# Given instruction
Replace "Screen dimensions" with "Screen size" in the stored data below, starting with the first line and going on through the line with "click(x=45, y=170)". Leave everything else unchanged.

# Stored data
···

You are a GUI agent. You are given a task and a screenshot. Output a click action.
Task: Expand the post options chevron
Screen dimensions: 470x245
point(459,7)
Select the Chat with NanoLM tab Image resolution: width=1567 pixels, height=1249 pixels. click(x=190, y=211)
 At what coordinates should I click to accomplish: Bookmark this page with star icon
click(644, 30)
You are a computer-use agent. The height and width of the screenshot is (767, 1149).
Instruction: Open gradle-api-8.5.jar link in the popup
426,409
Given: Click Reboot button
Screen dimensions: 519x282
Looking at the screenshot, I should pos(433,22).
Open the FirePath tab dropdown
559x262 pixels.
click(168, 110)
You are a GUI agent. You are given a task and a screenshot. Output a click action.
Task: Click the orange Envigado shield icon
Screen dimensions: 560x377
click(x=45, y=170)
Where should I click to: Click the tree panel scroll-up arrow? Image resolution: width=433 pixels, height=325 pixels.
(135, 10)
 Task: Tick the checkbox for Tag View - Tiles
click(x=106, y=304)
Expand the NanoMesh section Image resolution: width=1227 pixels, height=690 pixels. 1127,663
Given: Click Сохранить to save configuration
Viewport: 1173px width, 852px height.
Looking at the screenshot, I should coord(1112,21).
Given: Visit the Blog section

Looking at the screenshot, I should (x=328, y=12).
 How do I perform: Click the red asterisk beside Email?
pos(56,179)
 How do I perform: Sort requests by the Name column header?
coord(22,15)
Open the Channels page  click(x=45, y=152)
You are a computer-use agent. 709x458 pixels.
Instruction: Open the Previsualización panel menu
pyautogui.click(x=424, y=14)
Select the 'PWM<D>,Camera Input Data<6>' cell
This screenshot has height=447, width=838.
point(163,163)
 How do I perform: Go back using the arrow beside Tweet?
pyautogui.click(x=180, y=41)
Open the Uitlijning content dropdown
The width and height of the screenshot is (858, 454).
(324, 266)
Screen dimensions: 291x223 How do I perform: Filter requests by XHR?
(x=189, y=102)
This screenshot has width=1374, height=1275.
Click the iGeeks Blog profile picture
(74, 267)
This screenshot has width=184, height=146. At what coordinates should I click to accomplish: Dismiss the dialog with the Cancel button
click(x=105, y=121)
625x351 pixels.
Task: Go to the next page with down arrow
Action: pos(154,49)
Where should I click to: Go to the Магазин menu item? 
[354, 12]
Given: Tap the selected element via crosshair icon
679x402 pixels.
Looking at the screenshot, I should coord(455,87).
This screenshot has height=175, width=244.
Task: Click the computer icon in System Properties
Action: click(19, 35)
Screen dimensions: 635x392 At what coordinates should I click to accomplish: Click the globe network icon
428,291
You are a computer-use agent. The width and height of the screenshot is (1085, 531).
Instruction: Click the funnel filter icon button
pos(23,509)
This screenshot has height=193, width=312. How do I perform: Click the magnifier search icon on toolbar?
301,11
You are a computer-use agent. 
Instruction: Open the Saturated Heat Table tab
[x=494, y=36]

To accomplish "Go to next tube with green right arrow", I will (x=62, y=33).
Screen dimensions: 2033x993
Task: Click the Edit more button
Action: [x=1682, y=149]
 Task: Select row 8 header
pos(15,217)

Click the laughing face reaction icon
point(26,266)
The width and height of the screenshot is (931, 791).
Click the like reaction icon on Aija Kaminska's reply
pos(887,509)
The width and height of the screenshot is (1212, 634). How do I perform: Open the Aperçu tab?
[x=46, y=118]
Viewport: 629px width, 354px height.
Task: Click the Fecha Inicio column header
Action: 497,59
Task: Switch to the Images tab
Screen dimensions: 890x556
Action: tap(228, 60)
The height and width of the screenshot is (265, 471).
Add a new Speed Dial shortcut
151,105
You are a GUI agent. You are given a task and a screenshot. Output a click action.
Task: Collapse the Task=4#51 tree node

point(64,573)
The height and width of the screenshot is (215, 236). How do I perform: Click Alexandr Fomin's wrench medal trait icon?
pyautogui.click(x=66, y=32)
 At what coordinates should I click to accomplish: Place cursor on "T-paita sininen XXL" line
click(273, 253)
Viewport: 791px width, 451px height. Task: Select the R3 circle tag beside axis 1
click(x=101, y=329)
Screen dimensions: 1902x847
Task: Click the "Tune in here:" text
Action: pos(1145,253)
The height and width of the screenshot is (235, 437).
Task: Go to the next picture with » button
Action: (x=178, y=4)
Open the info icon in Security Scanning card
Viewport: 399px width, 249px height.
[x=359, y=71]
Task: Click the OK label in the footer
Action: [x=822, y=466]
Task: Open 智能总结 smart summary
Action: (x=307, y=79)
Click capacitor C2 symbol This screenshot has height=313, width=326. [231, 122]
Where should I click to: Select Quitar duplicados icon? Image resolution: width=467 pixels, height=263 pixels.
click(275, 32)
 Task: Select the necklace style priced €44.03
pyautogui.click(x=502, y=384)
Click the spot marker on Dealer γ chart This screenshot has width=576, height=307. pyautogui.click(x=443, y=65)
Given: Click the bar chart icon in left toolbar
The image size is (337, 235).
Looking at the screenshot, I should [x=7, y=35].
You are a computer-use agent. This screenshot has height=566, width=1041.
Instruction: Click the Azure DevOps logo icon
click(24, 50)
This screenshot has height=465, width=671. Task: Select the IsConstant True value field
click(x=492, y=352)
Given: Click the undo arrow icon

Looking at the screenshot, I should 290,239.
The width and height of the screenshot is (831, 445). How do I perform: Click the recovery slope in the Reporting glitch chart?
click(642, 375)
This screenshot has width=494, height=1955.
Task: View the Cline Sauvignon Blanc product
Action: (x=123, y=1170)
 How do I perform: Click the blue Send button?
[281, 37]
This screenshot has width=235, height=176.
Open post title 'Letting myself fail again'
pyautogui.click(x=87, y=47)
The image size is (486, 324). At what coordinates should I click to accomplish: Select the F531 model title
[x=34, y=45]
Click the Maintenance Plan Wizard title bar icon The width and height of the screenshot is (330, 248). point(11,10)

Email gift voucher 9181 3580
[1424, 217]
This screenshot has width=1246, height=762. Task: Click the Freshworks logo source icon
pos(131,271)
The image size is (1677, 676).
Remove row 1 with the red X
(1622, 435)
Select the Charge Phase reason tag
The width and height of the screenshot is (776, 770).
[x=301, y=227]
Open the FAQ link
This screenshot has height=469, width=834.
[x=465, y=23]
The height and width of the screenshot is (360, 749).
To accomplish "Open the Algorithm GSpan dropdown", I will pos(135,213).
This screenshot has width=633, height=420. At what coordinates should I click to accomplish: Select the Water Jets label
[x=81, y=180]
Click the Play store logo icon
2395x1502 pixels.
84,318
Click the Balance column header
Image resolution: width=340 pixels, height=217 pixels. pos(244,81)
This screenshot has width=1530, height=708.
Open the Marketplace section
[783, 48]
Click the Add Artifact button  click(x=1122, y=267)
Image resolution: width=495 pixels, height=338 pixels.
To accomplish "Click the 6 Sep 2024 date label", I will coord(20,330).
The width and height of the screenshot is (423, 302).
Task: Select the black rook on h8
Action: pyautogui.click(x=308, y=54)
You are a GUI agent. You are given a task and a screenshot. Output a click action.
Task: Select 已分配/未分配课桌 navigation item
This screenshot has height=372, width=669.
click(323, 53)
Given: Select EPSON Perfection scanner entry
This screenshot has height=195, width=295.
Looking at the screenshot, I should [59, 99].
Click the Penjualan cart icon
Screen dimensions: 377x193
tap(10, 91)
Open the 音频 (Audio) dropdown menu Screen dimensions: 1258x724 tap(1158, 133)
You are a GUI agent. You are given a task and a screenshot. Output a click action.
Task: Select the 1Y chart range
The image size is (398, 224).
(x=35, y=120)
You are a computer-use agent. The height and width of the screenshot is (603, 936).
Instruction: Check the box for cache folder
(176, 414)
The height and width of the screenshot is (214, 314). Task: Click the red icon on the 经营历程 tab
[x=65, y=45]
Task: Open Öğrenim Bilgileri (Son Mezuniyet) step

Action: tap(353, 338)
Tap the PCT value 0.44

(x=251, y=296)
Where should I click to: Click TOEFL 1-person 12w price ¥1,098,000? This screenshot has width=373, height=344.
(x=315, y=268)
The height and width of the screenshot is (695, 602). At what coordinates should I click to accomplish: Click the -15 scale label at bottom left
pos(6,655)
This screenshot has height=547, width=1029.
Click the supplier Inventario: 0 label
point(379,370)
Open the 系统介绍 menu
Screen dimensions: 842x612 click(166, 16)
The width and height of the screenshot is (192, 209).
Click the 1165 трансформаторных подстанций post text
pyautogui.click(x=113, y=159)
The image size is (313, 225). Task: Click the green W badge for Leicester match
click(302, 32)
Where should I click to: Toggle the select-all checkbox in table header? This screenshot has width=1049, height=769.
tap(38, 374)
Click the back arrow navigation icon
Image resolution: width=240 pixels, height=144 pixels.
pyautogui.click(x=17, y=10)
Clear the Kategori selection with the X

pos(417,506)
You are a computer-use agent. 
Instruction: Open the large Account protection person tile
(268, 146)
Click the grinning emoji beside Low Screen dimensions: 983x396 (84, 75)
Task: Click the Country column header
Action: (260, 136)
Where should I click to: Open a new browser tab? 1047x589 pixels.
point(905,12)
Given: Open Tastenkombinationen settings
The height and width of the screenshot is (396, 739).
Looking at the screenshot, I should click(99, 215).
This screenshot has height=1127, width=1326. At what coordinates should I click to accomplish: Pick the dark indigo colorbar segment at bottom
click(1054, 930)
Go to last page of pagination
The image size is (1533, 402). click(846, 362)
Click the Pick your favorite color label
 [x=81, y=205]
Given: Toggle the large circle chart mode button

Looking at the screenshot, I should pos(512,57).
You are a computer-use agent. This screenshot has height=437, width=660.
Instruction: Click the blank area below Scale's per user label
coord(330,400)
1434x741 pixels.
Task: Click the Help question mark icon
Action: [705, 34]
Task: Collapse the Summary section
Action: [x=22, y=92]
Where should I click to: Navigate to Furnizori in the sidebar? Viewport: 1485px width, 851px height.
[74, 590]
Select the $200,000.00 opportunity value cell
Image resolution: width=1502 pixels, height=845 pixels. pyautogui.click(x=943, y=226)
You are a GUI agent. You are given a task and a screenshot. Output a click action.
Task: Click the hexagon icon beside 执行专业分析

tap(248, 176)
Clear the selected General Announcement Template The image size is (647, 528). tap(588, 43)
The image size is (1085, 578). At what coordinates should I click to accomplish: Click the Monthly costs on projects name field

···

# Written solution
You are a GUI agent. You are given a task and a screenshot. Output a click action.
Task: Expand the post options chevron
Screen size: 470x245
point(459,7)
Select the Chat with NanoLM tab Image resolution: width=1567 pixels, height=1249 pixels. click(x=190, y=211)
 At what coordinates should I click to accomplish: Bookmark this page with star icon
click(644, 30)
You are a computer-use agent. The height and width of the screenshot is (767, 1149).
Instruction: Open gradle-api-8.5.jar link in the popup
426,409
Given: Click Reboot button
Screen size: 519x282
Looking at the screenshot, I should pos(433,22).
Open the FirePath tab dropdown
559x262 pixels.
click(168, 110)
You are a GUI agent. You are given a task and a screenshot. Output a click action.
Task: Click the orange Envigado shield icon
Screen size: 560x377
click(x=45, y=170)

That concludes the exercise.